Your assignment: Apart from the images, every record below must be given again without alteration.

Data for processing:
•••••

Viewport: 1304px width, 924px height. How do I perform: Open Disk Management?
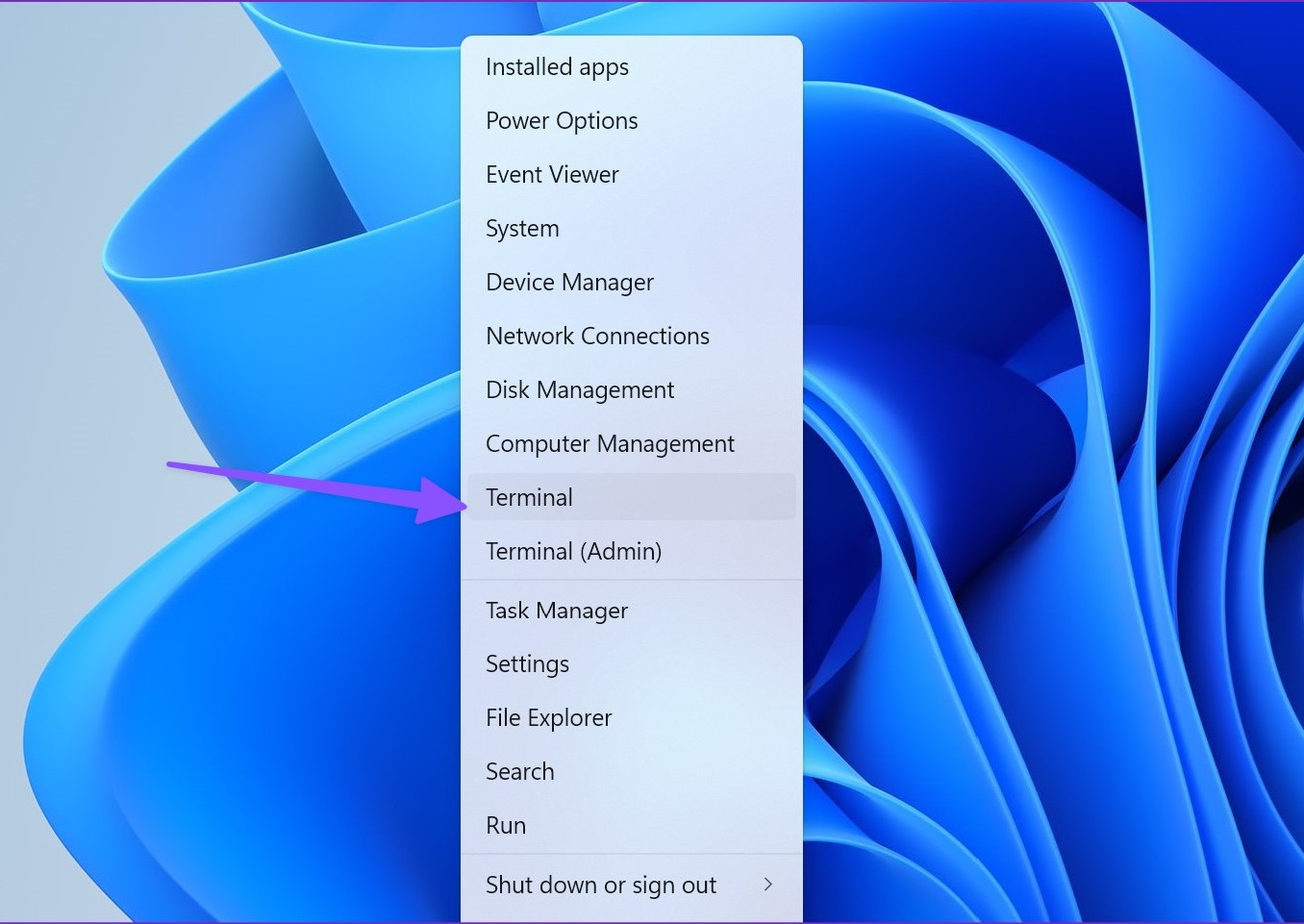(580, 389)
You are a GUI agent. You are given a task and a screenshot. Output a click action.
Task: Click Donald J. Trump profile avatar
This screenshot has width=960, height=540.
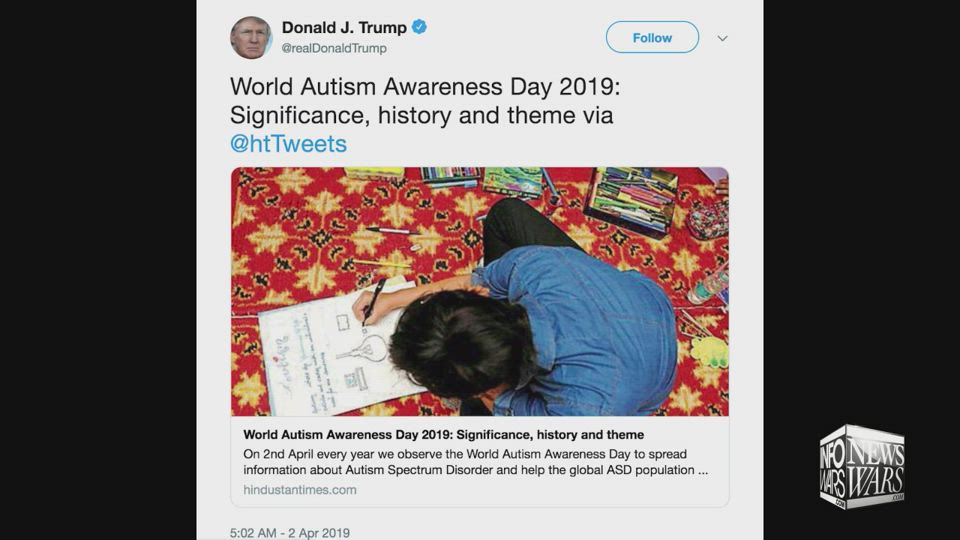[x=251, y=37]
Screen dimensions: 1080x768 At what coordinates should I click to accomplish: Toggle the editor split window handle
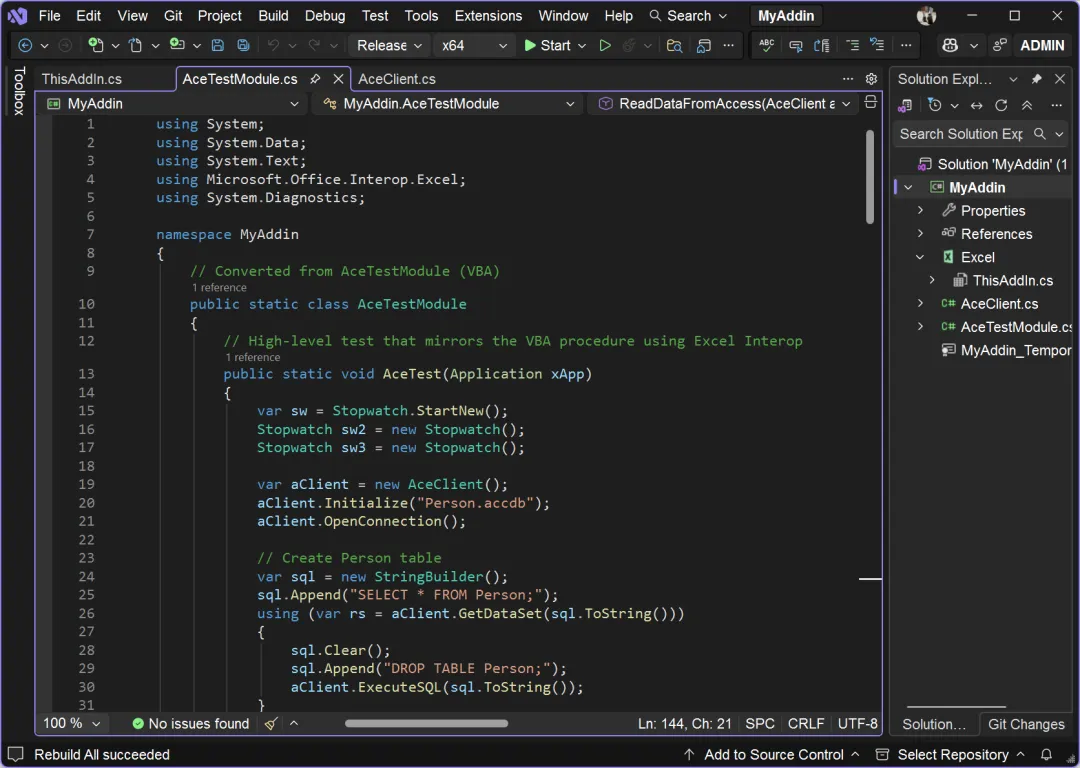pos(871,103)
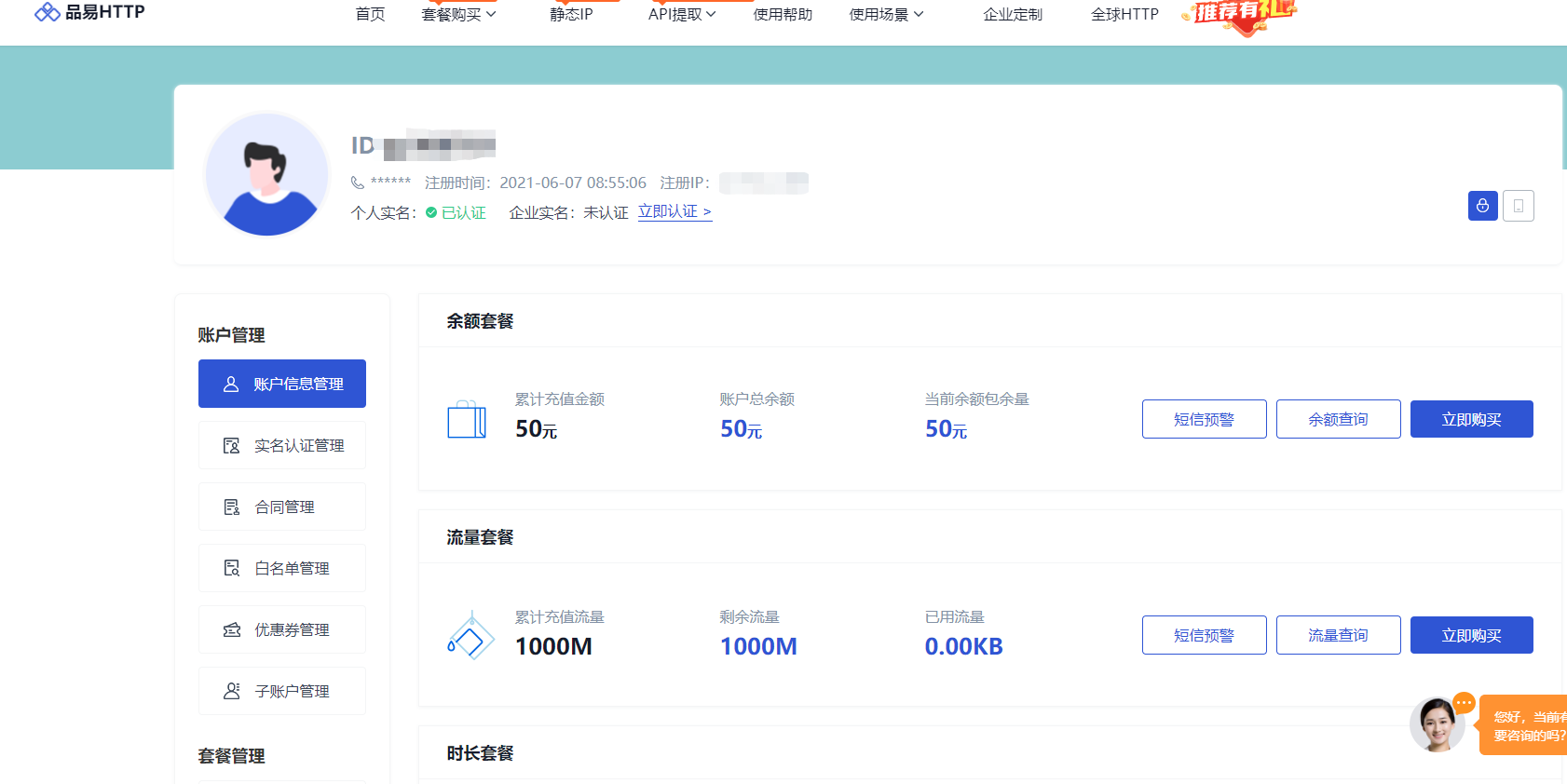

•••••

Answer to this exercise:
Viewport: 1304px width, 924px height. How do I perform: Open Disk Management?
(580, 389)
You are a GUI agent. You are given a task and a screenshot. Output a click action.
Task: Click Donald J. Trump profile avatar
This screenshot has width=960, height=540.
[x=251, y=37]
Screen dimensions: 1080x768 At what coordinates should I click to accomplish: Toggle the editor split window handle
pos(871,103)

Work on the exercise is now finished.